▶ **Work task**: Every entry should be repeated exactly as written.

▶ **Exercise material**:
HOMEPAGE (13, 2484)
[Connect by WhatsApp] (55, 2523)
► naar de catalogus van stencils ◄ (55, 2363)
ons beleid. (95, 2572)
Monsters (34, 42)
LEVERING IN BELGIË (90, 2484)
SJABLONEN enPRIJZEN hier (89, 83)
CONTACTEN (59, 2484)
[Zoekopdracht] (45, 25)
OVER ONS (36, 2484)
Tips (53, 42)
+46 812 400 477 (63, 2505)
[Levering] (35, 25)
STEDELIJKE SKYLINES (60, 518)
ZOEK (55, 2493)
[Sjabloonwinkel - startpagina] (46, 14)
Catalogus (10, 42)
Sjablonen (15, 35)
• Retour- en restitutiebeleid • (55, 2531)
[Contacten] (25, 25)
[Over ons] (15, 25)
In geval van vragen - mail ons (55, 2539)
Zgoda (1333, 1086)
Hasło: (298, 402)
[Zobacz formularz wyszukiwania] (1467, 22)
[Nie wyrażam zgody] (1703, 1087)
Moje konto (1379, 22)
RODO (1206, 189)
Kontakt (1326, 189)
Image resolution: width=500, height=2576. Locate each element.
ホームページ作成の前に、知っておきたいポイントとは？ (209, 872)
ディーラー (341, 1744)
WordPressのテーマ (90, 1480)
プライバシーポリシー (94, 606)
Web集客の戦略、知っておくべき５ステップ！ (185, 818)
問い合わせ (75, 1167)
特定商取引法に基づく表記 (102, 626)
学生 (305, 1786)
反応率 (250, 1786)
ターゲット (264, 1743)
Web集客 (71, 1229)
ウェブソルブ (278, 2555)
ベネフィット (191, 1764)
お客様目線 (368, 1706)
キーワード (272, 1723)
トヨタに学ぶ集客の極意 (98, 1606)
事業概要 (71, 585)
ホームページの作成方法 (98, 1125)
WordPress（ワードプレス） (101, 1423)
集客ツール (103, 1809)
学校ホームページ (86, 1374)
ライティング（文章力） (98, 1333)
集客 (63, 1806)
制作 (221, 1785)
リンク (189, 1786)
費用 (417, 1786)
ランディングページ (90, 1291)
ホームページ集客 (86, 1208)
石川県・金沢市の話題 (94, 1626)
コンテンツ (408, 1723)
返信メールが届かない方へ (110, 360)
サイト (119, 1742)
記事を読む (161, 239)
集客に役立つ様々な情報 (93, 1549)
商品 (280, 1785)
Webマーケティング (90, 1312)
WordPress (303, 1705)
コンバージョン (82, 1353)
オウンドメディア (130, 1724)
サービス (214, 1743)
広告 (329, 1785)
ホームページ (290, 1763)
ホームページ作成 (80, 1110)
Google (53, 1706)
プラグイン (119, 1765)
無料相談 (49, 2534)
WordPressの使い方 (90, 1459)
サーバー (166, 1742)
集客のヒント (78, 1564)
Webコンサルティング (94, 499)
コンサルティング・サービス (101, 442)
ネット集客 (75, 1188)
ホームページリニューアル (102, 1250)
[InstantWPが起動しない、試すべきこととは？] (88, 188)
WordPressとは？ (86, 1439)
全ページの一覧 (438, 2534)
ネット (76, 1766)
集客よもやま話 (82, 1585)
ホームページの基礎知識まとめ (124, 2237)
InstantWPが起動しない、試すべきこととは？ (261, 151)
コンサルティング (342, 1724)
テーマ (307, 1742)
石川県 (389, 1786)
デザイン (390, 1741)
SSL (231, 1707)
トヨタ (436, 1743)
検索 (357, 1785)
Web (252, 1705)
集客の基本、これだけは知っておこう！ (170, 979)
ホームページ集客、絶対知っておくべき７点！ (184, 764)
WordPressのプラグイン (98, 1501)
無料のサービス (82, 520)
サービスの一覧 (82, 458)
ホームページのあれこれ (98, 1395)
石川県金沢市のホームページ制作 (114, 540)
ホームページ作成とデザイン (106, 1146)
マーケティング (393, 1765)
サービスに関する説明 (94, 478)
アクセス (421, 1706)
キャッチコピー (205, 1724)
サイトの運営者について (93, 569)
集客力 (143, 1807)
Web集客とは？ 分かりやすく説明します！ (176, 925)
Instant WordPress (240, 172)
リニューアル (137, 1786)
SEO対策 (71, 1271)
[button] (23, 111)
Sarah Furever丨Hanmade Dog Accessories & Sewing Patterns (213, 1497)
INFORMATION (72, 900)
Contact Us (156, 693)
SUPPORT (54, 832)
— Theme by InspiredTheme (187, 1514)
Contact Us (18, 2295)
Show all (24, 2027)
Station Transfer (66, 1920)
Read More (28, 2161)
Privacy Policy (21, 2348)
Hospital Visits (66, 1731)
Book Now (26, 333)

▶ **Task output**:
HOMEPAGE (13, 2484)
[Connect by WhatsApp] (55, 2523)
► naar de catalogus van stencils ◄ (55, 2363)
ons beleid. (95, 2572)
Monsters (34, 42)
LEVERING IN BELGIË (90, 2484)
SJABLONEN enPRIJZEN hier (89, 83)
CONTACTEN (59, 2484)
[Zoekopdracht] (45, 25)
OVER ONS (36, 2484)
Tips (53, 42)
+46 812 400 477 (63, 2505)
[Levering] (35, 25)
STEDELIJKE SKYLINES (60, 518)
ZOEK (55, 2493)
[Sjabloonwinkel - startpagina] (46, 14)
Catalogus (10, 42)
Sjablonen (15, 35)
• Retour- en restitutiebeleid • (55, 2531)
[Contacten] (25, 25)
[Over ons] (15, 25)
In geval van vragen - mail ons (55, 2539)
Zgoda (1333, 1086)
Hasło: (298, 402)
[Zobacz formularz wyszukiwania] (1467, 22)
[Nie wyrażam zgody] (1703, 1087)
Moje konto (1379, 22)
RODO (1206, 189)
Kontakt (1326, 189)
Image resolution: width=500, height=2576. Locate each element.
ホームページ作成の前に、知っておきたいポイントとは？ (209, 872)
ディーラー (341, 1744)
WordPressのテーマ (90, 1480)
プライバシーポリシー (94, 606)
Web集客の戦略、知っておくべき５ステップ！ (185, 818)
問い合わせ (75, 1167)
特定商取引法に基づく表記 (102, 626)
学生 (305, 1786)
反応率 (250, 1786)
ターゲット (264, 1743)
Web集客 (71, 1229)
ウェブソルブ (278, 2555)
ベネフィット (191, 1764)
お客様目線 (368, 1706)
キーワード (272, 1723)
トヨタに学ぶ集客の極意 (98, 1606)
事業概要 (71, 585)
ホームページの作成方法 (98, 1125)
WordPress（ワードプレス） (101, 1423)
集客ツール (103, 1809)
学校ホームページ (86, 1374)
ライティング（文章力） (98, 1333)
集客 (63, 1806)
制作 (221, 1785)
リンク (189, 1786)
費用 (417, 1786)
ランディングページ (90, 1291)
ホームページ集客 (86, 1208)
石川県・金沢市の話題 (94, 1626)
コンテンツ (408, 1723)
返信メールが届かない方へ (110, 360)
サイト (119, 1742)
記事を読む (161, 239)
集客に役立つ様々な情報 (93, 1549)
商品 (280, 1785)
Webマーケティング (90, 1312)
WordPress (303, 1705)
コンバージョン (82, 1353)
オウンドメディア (130, 1724)
サービス (214, 1743)
広告 (329, 1785)
ホームページ (290, 1763)
ホームページ作成 (80, 1110)
Google (53, 1706)
プラグイン (119, 1765)
無料相談 (49, 2534)
WordPressの使い方 (90, 1459)
サーバー (166, 1742)
集客のヒント (78, 1564)
Webコンサルティング (94, 499)
コンサルティング・サービス (101, 442)
ネット集客 (75, 1188)
ホームページリニューアル (102, 1250)
[InstantWPが起動しない、試すべきこととは？] (88, 188)
WordPressとは？ (86, 1439)
全ページの一覧 (438, 2534)
ネット (76, 1766)
集客よもやま話 (82, 1585)
ホームページの基礎知識まとめ (124, 2237)
InstantWPが起動しない、試すべきこととは？ (261, 151)
コンサルティング (342, 1724)
テーマ (307, 1742)
石川県 (389, 1786)
デザイン (390, 1741)
SSL (231, 1707)
トヨタ (436, 1743)
検索 (357, 1785)
Web (252, 1705)
集客の基本、これだけは知っておこう！ (170, 979)
ホームページ集客、絶対知っておくべき７点！ (184, 764)
WordPressのプラグイン (98, 1501)
無料のサービス (82, 520)
サービスの一覧 (82, 458)
ホームページのあれこれ (98, 1395)
石川県金沢市のホームページ制作 (114, 540)
ホームページ作成とデザイン (106, 1146)
マーケティング (393, 1765)
サービスに関する説明 (94, 478)
アクセス (421, 1706)
キャッチコピー (205, 1724)
サイトの運営者について (93, 569)
集客力 (143, 1807)
Web集客とは？ 分かりやすく説明します！ (176, 925)
Instant WordPress (240, 172)
リニューアル (137, 1786)
SEO対策 (71, 1271)
[button] (23, 111)
Sarah Furever丨Hanmade Dog Accessories & Sewing Patterns (213, 1497)
INFORMATION (72, 900)
Contact Us (156, 693)
SUPPORT (54, 832)
— Theme by InspiredTheme (187, 1514)
Contact Us (18, 2295)
Show all (24, 2027)
Station Transfer (66, 1920)
Read More (28, 2161)
Privacy Policy (21, 2348)
Hospital Visits (66, 1731)
Book Now (26, 333)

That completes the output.